■ GOAL ■
Copy out the stretch of the listing from the line containing "Screen dimensions: 1080x1521" through the line containing "Looking at the screenshot, I should 663,630.", both included, keeping every character as it stands.

■ RECORDS FOR THE TASK ■
----

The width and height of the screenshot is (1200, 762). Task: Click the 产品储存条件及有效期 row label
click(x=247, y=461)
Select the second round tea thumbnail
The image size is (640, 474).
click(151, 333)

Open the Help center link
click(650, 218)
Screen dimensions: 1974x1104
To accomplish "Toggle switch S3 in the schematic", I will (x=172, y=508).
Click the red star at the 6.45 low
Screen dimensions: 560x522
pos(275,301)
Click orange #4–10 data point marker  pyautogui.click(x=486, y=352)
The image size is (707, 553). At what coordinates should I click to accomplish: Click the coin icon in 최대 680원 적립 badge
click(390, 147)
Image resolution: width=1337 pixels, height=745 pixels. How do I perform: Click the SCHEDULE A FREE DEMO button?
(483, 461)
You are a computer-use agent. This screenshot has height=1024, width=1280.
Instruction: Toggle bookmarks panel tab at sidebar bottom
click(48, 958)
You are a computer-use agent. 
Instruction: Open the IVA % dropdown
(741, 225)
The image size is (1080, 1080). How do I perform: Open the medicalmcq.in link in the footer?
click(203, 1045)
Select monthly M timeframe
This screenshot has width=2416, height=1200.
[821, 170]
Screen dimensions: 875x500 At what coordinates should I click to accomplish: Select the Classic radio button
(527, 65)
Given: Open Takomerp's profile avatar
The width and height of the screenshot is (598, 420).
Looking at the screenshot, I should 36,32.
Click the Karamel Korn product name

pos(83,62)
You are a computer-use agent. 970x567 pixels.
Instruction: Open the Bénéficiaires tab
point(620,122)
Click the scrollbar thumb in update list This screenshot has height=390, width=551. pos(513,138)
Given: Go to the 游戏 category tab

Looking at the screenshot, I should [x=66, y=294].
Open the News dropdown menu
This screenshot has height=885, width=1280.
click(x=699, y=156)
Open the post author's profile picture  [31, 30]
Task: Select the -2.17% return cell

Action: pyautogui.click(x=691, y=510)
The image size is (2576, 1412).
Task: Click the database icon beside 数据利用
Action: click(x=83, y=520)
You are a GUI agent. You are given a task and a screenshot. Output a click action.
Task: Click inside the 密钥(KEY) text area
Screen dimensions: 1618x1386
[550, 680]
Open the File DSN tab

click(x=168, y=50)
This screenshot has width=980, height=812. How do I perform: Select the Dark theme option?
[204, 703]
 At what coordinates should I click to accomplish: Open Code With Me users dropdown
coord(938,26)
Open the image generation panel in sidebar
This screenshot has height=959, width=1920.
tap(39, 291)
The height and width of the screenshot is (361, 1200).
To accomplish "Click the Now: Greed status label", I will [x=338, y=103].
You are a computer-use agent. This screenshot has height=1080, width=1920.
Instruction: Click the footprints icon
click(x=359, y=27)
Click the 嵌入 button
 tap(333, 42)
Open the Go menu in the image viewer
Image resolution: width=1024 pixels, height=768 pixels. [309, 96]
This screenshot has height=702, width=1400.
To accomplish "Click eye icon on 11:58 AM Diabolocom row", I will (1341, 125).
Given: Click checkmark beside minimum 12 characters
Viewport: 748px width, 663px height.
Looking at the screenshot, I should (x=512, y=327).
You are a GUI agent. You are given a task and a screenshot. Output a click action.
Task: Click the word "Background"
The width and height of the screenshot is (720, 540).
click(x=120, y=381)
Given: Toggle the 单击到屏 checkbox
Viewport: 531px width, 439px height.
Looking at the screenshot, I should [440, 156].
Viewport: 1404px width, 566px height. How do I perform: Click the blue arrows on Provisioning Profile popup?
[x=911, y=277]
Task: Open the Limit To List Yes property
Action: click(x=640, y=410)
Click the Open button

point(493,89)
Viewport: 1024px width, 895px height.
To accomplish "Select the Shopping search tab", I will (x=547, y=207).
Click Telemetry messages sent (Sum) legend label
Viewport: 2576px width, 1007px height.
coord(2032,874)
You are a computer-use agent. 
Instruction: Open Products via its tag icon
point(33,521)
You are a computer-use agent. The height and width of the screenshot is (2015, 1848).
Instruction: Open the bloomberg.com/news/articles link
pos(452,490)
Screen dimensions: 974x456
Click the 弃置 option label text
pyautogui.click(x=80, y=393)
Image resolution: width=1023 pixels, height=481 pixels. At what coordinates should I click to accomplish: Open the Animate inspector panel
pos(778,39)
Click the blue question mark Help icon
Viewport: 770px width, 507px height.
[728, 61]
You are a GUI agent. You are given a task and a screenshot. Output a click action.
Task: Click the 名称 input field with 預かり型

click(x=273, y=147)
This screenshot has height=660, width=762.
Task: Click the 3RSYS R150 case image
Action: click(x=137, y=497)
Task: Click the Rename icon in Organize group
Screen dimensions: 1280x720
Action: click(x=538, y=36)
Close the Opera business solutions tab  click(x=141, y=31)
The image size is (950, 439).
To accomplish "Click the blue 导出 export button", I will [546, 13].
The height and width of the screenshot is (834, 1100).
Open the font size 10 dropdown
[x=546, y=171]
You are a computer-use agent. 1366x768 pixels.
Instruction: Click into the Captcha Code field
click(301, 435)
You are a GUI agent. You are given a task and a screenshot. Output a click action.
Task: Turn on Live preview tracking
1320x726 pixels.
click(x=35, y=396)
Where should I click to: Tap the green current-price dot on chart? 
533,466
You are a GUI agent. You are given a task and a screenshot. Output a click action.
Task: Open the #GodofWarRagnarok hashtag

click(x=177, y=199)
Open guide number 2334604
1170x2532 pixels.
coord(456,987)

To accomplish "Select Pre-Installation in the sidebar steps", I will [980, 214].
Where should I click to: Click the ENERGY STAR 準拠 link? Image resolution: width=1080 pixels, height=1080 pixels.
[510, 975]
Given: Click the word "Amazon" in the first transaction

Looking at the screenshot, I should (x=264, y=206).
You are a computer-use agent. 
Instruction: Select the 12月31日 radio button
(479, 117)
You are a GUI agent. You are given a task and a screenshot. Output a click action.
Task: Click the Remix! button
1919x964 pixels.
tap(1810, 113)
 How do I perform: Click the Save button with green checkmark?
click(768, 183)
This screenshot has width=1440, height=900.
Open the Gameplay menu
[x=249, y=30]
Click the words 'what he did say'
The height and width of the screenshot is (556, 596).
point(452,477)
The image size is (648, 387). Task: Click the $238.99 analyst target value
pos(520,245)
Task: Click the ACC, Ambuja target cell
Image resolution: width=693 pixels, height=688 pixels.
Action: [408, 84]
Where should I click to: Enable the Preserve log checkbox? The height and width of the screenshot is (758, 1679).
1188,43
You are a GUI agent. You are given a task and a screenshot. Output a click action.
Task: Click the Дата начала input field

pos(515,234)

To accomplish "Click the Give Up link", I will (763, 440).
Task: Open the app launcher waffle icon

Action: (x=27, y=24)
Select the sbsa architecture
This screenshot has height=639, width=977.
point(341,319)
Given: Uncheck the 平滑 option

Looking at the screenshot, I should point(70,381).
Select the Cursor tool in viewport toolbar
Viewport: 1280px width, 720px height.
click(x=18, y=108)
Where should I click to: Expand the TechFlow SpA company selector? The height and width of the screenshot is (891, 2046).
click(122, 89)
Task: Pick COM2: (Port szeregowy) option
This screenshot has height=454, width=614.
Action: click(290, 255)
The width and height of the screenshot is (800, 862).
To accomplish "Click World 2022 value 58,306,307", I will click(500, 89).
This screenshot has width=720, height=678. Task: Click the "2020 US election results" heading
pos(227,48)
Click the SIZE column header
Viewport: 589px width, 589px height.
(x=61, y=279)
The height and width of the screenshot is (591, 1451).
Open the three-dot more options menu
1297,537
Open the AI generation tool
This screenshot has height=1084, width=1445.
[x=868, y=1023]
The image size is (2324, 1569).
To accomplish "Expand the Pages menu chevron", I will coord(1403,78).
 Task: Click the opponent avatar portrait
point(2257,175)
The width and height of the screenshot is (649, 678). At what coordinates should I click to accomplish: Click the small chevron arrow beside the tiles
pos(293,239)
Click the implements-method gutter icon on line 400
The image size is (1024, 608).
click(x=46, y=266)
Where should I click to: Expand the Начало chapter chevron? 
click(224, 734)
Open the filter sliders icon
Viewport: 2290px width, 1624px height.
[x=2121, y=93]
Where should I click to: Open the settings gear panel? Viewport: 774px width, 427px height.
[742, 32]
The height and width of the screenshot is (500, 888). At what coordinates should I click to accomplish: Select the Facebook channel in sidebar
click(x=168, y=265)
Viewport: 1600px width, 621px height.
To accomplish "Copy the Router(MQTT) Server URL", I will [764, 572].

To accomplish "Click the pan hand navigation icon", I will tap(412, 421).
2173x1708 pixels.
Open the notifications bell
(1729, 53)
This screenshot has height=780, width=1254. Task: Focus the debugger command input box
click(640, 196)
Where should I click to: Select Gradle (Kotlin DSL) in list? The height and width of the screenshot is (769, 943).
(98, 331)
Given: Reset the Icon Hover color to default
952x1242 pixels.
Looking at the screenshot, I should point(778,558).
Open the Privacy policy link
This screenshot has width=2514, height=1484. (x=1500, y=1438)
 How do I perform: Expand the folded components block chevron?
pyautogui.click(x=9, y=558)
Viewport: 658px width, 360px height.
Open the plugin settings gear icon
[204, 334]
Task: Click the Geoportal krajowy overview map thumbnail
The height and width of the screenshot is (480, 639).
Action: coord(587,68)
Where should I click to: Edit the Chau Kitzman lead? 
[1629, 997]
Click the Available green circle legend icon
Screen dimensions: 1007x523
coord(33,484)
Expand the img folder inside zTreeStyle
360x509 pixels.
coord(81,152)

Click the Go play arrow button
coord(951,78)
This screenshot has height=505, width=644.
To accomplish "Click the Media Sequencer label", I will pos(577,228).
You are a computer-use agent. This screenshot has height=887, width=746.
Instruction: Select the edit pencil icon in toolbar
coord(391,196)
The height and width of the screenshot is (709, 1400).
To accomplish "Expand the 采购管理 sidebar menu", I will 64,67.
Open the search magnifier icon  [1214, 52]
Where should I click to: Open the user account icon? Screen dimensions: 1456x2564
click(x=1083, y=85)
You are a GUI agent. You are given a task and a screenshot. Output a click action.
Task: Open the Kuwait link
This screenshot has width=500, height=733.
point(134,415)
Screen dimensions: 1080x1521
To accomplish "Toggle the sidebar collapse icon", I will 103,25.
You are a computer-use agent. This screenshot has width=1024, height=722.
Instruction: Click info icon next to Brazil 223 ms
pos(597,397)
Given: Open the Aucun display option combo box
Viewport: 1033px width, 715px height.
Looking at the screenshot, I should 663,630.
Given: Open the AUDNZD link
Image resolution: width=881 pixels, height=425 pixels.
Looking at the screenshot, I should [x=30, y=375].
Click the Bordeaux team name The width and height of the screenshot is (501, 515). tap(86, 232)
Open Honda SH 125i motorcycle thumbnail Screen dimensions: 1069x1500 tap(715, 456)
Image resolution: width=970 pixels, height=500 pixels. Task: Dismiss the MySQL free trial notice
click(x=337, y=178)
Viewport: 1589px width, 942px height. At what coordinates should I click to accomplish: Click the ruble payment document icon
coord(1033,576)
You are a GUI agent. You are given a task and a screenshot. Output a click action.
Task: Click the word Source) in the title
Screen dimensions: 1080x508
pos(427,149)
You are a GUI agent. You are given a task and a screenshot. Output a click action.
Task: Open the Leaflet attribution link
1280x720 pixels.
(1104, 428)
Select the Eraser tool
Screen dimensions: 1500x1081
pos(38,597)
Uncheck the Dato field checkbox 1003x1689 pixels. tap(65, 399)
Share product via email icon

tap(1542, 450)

----

■ OUTPUT BELOW ■
Screen dimensions: 1080x1521
To accomplish "Toggle the sidebar collapse icon", I will 103,25.
You are a computer-use agent. This screenshot has width=1024, height=722.
Instruction: Click info icon next to Brazil 223 ms
pos(597,397)
Given: Open the Aucun display option combo box
Viewport: 1033px width, 715px height.
Looking at the screenshot, I should 663,630.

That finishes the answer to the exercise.